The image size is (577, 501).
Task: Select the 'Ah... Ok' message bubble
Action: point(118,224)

▬▬▬▬▬▬

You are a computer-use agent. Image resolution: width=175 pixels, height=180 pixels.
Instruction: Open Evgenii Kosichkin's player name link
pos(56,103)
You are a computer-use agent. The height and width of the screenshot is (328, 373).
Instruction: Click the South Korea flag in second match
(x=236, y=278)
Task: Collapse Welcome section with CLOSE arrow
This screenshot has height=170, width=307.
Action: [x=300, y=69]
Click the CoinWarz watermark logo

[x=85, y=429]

▬▬▬▬▬▬

- Task prompt
Copy each line of the records above that carries the word "agent".

- Result
You are a computer-use agent. Image resolution: width=175 pixels, height=180 pixels.
You are a computer-use agent. The height and width of the screenshot is (328, 373).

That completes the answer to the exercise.